Elon Musk’s legal campaign to dismantle OpenAI’s for-profit structure is forcing a rare public examination of how the company’s shift toward commercial products may have compromised its founding mission: ensuring that artificial general intelligence (AGI) benefits all of humanity. On Thursday, a federal court in Oakland heard testimony from a former employee and a former board member who described a pattern of safety lapses and governance failures inside the AI lab.
Safety teams disbanded as product pressure mounted
Rosie Campbell joined OpenAI’s AGI readiness team in 2021 and left in 2024 after her team was disbanded. Another safety-focused group, the Super Alignment team, was shut down during the same period. Campbell testified that when she joined, the culture was heavily research-oriented, with frequent discussions about AGI and safety. “Over time it became more like a product-focused organization,” she said.

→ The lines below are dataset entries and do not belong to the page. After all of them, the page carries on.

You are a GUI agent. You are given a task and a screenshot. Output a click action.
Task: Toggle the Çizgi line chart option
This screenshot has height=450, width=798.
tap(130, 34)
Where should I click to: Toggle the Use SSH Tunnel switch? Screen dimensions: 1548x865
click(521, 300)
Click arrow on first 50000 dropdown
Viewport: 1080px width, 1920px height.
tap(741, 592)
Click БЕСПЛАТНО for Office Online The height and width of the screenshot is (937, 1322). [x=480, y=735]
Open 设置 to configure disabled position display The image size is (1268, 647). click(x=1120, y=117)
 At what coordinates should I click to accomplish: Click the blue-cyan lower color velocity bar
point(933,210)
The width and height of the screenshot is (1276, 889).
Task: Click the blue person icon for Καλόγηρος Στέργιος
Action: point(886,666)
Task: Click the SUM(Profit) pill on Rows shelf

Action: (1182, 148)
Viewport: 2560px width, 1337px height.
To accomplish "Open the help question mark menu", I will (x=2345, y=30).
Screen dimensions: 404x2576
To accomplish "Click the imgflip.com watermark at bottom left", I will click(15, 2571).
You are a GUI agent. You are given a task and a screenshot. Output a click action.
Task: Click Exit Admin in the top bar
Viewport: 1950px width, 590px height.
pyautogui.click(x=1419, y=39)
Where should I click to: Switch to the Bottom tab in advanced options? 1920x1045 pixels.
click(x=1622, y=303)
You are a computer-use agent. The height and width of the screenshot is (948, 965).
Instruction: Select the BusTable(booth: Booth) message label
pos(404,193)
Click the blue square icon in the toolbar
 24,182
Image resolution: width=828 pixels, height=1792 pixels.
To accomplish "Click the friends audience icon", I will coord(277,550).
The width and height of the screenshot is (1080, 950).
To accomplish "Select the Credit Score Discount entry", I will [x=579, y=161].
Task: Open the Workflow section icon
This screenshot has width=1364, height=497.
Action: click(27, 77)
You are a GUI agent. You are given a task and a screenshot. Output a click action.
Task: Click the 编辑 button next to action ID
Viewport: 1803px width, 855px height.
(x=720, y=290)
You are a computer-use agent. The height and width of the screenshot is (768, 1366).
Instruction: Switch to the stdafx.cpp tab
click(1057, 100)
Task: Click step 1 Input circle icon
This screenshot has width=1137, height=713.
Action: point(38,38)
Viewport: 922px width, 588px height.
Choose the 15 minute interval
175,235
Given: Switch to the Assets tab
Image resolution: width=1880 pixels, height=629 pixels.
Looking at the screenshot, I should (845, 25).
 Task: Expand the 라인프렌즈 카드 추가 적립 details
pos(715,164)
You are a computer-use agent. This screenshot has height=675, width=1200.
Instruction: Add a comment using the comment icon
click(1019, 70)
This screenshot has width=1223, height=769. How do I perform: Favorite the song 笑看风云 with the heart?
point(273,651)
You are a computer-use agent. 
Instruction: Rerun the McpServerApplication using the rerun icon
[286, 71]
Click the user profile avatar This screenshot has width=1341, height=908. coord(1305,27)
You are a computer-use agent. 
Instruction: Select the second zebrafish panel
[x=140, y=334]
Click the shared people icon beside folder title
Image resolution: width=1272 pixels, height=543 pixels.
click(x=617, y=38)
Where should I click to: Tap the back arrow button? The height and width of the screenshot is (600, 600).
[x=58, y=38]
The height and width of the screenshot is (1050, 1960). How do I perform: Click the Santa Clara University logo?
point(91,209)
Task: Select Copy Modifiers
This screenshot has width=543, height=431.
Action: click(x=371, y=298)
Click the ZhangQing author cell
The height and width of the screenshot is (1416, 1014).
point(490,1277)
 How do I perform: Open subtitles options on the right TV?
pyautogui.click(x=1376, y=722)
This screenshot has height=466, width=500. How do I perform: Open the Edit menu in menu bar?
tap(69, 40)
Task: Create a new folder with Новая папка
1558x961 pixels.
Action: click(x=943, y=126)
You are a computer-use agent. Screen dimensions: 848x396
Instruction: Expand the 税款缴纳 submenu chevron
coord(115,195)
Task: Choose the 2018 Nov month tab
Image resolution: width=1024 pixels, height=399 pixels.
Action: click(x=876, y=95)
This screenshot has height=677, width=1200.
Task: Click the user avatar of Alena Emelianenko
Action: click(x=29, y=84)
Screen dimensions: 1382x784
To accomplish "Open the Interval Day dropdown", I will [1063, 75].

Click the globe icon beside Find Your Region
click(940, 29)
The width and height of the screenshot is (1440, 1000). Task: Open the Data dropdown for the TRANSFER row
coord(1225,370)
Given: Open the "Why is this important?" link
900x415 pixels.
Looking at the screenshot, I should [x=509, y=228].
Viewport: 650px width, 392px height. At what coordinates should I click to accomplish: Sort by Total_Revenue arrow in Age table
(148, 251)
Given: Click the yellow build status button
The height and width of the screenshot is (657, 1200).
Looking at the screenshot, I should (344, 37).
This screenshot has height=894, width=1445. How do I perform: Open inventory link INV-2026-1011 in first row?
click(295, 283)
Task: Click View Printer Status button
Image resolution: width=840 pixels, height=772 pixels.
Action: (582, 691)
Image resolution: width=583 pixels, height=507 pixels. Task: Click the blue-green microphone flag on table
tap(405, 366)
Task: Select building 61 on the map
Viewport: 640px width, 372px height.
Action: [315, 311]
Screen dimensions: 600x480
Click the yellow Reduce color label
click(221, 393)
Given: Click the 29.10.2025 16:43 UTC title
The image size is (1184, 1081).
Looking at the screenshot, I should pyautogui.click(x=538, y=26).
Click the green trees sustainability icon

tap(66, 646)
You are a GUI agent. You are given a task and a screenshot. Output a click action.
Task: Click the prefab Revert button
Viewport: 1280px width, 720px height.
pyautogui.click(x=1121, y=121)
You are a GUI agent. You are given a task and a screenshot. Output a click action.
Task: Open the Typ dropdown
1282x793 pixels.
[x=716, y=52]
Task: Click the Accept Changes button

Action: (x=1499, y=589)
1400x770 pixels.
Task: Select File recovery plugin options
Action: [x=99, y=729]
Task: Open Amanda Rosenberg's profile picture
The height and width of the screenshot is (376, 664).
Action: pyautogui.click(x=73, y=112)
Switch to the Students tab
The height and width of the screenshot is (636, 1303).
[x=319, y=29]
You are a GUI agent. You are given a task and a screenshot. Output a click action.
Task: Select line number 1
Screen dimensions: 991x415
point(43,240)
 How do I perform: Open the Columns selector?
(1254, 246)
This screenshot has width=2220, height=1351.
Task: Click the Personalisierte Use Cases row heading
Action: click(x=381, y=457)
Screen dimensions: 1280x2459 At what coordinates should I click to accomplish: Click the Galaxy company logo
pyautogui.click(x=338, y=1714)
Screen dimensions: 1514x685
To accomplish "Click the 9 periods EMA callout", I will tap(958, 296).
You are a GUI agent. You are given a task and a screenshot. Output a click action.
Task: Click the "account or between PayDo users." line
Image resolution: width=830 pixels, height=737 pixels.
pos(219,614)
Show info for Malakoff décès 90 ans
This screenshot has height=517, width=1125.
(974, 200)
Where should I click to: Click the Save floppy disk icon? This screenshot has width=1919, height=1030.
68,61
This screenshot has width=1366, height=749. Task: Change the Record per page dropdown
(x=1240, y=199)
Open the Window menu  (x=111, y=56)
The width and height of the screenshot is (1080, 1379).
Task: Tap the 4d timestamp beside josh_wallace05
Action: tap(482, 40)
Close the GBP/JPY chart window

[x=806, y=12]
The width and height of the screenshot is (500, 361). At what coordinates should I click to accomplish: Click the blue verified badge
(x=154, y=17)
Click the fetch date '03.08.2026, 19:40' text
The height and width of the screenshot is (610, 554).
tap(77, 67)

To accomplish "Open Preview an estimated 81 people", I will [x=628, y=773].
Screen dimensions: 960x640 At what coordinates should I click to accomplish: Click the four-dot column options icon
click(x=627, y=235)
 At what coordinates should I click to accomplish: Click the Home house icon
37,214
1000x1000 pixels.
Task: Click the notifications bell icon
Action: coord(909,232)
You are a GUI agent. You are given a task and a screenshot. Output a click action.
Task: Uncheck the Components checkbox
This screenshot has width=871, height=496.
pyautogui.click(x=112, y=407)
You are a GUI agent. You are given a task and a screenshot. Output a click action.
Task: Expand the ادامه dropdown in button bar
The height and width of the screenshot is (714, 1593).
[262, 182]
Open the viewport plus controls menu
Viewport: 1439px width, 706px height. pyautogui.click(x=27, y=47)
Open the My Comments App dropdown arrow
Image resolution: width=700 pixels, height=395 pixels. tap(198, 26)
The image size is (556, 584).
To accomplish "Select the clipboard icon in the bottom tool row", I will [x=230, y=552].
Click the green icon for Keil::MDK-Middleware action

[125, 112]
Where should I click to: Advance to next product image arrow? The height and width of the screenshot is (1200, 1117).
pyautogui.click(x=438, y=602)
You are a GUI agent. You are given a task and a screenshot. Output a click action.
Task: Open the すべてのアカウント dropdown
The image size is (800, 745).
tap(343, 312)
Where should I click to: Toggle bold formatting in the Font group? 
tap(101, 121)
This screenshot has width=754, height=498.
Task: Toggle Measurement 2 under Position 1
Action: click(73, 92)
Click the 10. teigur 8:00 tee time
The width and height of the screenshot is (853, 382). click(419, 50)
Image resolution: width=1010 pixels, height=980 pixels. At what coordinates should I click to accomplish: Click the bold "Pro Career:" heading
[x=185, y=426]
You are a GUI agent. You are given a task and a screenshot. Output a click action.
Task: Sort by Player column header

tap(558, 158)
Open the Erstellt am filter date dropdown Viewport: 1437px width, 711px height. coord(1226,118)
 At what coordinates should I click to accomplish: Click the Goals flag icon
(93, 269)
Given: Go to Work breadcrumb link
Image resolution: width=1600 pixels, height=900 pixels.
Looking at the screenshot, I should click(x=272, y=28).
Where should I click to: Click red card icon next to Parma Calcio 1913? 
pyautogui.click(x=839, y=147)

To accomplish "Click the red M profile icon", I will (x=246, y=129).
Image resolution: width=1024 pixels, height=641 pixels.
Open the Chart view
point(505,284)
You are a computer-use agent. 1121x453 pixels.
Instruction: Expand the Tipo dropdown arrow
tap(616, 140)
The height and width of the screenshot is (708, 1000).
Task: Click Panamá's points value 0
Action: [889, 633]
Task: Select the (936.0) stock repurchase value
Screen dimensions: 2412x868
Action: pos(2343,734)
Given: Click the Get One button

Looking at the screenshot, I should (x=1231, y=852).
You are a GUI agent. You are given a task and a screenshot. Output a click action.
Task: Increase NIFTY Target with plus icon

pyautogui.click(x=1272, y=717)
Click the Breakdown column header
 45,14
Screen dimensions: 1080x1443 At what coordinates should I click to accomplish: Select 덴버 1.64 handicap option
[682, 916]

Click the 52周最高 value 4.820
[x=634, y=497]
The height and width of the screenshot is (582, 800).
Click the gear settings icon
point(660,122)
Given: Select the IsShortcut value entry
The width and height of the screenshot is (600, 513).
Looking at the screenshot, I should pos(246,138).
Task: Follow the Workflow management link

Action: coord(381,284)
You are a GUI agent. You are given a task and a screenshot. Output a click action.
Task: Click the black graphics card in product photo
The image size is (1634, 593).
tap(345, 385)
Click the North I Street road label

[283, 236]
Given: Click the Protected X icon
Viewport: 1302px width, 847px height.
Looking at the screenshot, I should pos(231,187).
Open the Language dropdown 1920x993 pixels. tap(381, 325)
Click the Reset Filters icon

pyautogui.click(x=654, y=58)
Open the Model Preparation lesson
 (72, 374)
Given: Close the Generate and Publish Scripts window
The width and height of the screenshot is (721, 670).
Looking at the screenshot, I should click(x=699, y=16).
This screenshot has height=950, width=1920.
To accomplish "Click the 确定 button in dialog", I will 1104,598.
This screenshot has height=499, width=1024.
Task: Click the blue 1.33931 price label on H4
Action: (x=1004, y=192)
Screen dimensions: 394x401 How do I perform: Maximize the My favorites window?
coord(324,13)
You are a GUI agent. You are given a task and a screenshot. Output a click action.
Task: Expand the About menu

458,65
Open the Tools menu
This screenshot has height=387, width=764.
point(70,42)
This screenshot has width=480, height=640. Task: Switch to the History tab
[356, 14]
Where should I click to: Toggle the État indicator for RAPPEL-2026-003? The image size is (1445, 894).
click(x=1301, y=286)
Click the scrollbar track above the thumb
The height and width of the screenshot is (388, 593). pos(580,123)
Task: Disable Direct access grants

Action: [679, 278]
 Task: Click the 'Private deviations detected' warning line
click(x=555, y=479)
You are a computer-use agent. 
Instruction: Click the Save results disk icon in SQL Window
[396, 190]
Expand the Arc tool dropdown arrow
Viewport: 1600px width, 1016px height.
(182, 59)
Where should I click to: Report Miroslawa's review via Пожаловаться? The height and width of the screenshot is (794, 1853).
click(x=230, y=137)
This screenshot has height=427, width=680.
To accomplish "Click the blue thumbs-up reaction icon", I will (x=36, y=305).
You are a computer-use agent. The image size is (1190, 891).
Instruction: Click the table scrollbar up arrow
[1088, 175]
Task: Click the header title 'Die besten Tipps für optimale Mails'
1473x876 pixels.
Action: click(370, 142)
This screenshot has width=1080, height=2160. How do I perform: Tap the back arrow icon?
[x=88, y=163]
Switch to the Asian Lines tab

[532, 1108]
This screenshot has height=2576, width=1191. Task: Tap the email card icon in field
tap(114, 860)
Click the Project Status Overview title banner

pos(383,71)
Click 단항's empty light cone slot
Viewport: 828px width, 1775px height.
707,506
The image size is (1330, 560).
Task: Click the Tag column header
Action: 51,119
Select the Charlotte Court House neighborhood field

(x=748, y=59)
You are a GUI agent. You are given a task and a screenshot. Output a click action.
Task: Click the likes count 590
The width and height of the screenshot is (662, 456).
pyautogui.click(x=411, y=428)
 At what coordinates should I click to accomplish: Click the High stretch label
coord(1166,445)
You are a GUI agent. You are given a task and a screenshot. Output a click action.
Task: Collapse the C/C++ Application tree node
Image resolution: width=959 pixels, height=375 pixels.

Under cross-examination, Campbell acknowledged that significant funding is necessary for building AGI, but argued that creating a super-intelligent model without adequate safety measures contradicts the mission she originally signed up for. She pointed to a specific incident where Microsoft deployed a version of OpenAI’s GPT-4 model in India through its Bing search engine before the company’s Deployment Safety Board (DSB) had evaluated it. While the model itself posed no major risk, Campbell stressed the importance of setting strong precedents. “We want to have good safety processes in place we know are being followed reliably,” she testified.
Board governance under scrutiny
The deployment of GPT-4 in India was one of the red flags that led OpenAI’s non-profit board to briefly fire CEO Sam Altman in November 2023. Tasha McCauley, a board member at the time, testified about concerns that Altman was not forthcoming enough for the board’s unusual structure to function effectively. She described a pattern of misleading behavior, including Altman lying to another board member about McCauley’s intention to remove a third board member, Helen Toner, who had published a white paper with implied criticism of OpenAI’s safety policies.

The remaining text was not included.